J'étais en secondaire III ou IV. J'avais choisi un roman sur une liste offerte par l'enseignante. Comme je l'ai déjà expliqué, c'était un moment de ma vie où j'avais de la difficulté avec la notion de goût, alors j'ai choisi au hasard. C’était un roman de science-fiction. Peu de choses m'intéressaient moins, mais je poussais mon absence de goûts jusqu'à nier mon désintérêt.
Je ne me souviens pas du titre, ni de l’auteur. Je me rappelle avoir été révulsée par des scènes à peine gores que j’associais à de la violence. J'ai le souvenir d'une description de chairs effilochées sur le métal d'une carlingue endommagée.
Ma réaction: une lettre ouverte aux journaux qui dénonçait l'irresponsabilité de ceux qui avaient jugé ce livre acceptable dans un établissement d'enseignement. Rien de moins…

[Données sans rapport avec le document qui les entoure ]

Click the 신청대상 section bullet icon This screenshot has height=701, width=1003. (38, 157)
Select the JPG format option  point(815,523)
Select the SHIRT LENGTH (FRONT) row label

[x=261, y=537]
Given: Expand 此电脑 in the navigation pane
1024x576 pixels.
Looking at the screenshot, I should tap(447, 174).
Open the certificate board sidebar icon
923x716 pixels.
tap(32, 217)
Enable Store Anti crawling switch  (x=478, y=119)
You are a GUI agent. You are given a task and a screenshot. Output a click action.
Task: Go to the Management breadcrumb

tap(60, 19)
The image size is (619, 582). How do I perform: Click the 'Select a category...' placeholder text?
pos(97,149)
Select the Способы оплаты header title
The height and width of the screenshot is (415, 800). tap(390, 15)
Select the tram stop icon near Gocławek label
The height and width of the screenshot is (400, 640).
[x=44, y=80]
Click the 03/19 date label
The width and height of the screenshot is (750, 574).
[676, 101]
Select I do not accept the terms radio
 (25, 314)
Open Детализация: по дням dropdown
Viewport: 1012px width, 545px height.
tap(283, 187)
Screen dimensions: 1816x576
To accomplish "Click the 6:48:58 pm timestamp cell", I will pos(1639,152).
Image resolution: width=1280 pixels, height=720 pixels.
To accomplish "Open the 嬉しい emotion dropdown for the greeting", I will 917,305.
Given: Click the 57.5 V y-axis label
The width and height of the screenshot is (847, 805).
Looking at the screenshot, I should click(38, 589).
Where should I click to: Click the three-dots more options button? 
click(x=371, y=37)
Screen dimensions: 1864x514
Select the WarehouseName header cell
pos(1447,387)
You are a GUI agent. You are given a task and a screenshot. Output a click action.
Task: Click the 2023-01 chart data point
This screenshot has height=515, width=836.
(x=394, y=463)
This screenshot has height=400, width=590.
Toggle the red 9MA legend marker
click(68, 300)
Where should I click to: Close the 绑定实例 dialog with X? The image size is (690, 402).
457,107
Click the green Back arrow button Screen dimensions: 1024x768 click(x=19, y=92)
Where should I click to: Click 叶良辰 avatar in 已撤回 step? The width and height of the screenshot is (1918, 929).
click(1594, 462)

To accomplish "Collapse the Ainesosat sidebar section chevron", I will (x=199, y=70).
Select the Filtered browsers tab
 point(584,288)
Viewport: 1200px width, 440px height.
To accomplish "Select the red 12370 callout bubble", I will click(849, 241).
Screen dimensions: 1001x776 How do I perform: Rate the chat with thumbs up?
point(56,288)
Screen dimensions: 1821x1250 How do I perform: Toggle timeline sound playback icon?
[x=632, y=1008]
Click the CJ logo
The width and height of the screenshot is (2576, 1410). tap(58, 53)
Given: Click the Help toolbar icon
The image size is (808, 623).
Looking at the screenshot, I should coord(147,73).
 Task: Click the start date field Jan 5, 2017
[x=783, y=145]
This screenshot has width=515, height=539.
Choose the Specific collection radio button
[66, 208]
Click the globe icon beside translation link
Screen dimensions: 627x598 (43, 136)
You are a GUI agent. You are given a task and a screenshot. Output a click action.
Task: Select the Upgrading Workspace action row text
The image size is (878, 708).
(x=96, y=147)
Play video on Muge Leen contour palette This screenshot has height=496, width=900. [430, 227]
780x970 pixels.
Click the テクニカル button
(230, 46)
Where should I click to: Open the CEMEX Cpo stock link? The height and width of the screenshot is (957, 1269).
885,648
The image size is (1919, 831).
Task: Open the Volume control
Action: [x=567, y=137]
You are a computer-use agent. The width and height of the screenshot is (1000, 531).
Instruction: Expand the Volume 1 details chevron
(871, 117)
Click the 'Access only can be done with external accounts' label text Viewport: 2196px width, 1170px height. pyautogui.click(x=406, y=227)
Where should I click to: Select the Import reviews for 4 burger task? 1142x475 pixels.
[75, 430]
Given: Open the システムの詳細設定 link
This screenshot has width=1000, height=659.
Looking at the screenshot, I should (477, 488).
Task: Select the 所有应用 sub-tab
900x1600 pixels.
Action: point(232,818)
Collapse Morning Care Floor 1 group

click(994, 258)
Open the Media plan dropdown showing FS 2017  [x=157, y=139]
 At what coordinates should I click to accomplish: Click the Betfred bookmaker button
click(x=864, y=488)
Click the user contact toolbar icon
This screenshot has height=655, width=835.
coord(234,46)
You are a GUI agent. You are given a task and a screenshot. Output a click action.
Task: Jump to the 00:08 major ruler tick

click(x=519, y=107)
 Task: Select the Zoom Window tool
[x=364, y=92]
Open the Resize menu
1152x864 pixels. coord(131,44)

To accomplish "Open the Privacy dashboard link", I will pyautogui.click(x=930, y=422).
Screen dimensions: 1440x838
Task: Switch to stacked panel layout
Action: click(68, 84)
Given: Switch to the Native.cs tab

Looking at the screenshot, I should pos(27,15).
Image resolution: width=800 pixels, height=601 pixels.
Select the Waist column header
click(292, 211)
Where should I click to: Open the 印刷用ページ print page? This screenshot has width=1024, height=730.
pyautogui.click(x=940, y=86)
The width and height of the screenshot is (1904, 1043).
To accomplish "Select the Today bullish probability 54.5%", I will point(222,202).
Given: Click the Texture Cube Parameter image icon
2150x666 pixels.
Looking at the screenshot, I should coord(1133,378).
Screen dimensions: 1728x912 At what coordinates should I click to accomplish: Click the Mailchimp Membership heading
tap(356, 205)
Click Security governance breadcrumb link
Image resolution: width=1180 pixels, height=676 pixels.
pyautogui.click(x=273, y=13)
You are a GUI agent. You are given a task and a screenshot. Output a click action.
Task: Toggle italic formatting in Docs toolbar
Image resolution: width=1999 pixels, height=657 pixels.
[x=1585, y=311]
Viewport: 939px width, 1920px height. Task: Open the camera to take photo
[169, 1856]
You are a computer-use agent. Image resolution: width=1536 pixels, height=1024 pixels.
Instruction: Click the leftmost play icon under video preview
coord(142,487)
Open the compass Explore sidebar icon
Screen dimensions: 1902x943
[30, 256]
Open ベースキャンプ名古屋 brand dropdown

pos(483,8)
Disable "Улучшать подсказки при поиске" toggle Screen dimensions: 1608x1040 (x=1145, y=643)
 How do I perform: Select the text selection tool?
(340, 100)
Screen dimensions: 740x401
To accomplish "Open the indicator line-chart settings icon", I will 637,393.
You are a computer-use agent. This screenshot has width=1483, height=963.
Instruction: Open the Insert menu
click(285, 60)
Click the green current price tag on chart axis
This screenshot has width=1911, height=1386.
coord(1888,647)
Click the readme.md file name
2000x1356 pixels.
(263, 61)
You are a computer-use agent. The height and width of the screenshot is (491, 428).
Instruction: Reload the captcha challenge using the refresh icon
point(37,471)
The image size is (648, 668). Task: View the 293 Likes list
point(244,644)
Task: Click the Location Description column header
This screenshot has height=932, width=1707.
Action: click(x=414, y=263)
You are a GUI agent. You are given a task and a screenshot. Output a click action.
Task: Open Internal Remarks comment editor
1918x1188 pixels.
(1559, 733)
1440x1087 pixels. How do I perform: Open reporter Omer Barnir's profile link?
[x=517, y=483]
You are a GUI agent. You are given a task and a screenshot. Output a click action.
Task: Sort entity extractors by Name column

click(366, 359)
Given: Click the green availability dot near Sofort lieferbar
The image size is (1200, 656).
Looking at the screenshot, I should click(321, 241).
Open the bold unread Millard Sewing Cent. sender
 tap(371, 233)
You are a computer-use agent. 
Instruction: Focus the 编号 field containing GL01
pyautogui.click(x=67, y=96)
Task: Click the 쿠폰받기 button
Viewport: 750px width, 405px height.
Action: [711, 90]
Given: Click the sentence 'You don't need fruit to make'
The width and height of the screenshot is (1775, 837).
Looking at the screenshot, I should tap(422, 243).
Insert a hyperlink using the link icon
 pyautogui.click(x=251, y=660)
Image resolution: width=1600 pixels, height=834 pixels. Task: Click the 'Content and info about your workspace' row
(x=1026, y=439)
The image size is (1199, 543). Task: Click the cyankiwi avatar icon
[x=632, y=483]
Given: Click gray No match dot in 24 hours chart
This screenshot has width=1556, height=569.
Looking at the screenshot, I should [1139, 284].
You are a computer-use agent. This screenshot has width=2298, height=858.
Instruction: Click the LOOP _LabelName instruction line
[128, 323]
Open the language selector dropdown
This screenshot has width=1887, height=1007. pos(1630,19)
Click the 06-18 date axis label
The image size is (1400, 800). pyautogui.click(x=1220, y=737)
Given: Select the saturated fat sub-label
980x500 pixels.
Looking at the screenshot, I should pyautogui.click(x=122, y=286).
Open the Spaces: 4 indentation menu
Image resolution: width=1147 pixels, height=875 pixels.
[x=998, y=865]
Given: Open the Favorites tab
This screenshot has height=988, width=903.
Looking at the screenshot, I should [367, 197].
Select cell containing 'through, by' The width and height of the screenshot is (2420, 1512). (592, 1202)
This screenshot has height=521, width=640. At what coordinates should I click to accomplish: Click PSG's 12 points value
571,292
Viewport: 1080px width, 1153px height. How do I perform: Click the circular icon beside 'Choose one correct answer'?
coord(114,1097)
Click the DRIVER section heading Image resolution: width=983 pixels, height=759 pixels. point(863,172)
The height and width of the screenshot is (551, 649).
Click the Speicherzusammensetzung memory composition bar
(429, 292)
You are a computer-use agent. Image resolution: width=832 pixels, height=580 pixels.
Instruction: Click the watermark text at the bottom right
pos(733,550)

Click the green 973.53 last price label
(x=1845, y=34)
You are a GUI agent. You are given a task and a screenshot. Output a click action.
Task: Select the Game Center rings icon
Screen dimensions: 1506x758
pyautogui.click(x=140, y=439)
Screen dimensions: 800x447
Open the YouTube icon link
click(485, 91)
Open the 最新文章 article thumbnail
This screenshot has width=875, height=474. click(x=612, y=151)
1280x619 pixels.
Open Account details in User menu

J'ai repensé à cette anecdote en lisant un étrange texte de Jacques Renaud paru dans Moebius en 1983 et qui relate la censure dont a été l'objet son livre Le Cassé dans le milieu scolaire. J'ai pensé que j'avais été comme ça. Parce que le censeur n'est pas simplement quelqu'un qui a l'indignation un peu facile, il est surtout quelqu'un qui pose ses propres frontières comme étant nécessairement les frontières du groupe et qui exige qu’on sévisse. Ainsi, à quatorze ans, il me semblait évident que si un livre m'avait levé le coeur, il était proprement inacceptable de le faire lire à des jeunes de mon âge.
Saut dans le temps: je suis au cégep et je défends mordicus mon enseignant de français auquel plusieurs élèves reprochent de nous avoir fait voir Crash de Cronenberg au cinéma et Motel Hélène de Serge Boucher au théâtre. J’avais appris à cet âge que si l'art choque, il y a mieux à faire que de l'empêcher, il reste à le réfléchir.
Que s'est-il passé dans ces quelques années pour faire fondre mon profil de censeur? Il y avait nécessairement une bonne base, mes parents étant des gens à l’esprit assez libre. Mais au-delà de ça, il semble que j’ai changé pendant cette période. Est-ce l’envie de voyager et de s’ouvrir sur le monde? Est-ce des enseignants qui m'auront mise face à ma peur de ce qui ne me ressemble pas? En tout cas, la gestion de la peur – une proche amie de la censure - est centrale dans cette métamorphose.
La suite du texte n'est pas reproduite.